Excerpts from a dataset
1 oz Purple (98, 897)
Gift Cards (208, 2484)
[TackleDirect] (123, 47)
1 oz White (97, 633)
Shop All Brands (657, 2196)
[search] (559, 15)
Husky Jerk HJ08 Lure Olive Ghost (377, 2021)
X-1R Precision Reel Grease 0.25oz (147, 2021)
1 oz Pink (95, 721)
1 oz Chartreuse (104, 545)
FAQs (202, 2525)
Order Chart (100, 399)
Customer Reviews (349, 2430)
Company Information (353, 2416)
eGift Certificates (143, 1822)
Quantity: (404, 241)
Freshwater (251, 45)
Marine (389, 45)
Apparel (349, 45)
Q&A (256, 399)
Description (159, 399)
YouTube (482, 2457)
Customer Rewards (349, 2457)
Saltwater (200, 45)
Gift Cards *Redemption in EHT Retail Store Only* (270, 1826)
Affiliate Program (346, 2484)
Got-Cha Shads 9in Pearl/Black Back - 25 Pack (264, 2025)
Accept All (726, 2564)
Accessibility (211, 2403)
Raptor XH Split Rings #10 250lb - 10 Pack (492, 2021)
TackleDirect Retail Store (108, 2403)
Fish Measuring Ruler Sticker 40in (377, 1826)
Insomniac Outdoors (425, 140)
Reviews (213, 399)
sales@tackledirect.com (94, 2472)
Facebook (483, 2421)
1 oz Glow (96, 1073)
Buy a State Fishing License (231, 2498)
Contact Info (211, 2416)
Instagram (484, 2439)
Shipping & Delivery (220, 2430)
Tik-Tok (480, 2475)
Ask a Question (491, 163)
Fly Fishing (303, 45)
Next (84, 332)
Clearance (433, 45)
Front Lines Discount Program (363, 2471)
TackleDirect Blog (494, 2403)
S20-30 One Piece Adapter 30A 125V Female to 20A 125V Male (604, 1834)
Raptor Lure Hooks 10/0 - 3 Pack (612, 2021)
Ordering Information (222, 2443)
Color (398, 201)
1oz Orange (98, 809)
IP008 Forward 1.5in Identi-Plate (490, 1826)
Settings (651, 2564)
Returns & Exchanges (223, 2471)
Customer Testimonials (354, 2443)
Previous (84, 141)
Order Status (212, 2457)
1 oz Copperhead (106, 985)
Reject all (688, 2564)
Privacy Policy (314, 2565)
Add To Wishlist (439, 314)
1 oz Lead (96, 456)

▸ **TASK**: Your reply must repeat the entries above exactly and in full.

▸ **SOLUTION TO THE EXERCISE**:
1 oz Purple (98, 897)
Gift Cards (208, 2484)
[TackleDirect] (123, 47)
1 oz White (97, 633)
Shop All Brands (657, 2196)
[search] (559, 15)
Husky Jerk HJ08 Lure Olive Ghost (377, 2021)
X-1R Precision Reel Grease 0.25oz (147, 2021)
1 oz Pink (95, 721)
1 oz Chartreuse (104, 545)
FAQs (202, 2525)
Order Chart (100, 399)
Customer Reviews (349, 2430)
Company Information (353, 2416)
eGift Certificates (143, 1822)
Quantity: (404, 241)
Freshwater (251, 45)
Marine (389, 45)
Apparel (349, 45)
Q&A (256, 399)
Description (159, 399)
YouTube (482, 2457)
Customer Rewards (349, 2457)
Saltwater (200, 45)
Gift Cards *Redemption in EHT Retail Store Only* (270, 1826)
Affiliate Program (346, 2484)
Got-Cha Shads 9in Pearl/Black Back - 25 Pack (264, 2025)
Accept All (726, 2564)
Accessibility (211, 2403)
Raptor XH Split Rings #10 250lb - 10 Pack (492, 2021)
TackleDirect Retail Store (108, 2403)
Fish Measuring Ruler Sticker 40in (377, 1826)
Insomniac Outdoors (425, 140)
Reviews (213, 399)
sales@tackledirect.com (94, 2472)
Facebook (483, 2421)
1 oz Glow (96, 1073)
Buy a State Fishing License (231, 2498)
Contact Info (211, 2416)
Instagram (484, 2439)
Shipping & Delivery (220, 2430)
Tik-Tok (480, 2475)
Ask a Question (491, 163)
Fly Fishing (303, 45)
Next (84, 332)
Clearance (433, 45)
Front Lines Discount Program (363, 2471)
TackleDirect Blog (494, 2403)
S20-30 One Piece Adapter 30A 125V Female to 20A 125V Male (604, 1834)
Raptor Lure Hooks 10/0 - 3 Pack (612, 2021)
Ordering Information (222, 2443)
Color (398, 201)
1oz Orange (98, 809)
IP008 Forward 1.5in Identi-Plate (490, 1826)
Settings (651, 2564)
Returns & Exchanges (223, 2471)
Customer Testimonials (354, 2443)
Previous (84, 141)
Order Status (212, 2457)
1 oz Copperhead (106, 985)
Reject all (688, 2564)
Privacy Policy (314, 2565)
Add To Wishlist (439, 314)
1 oz Lead (96, 456)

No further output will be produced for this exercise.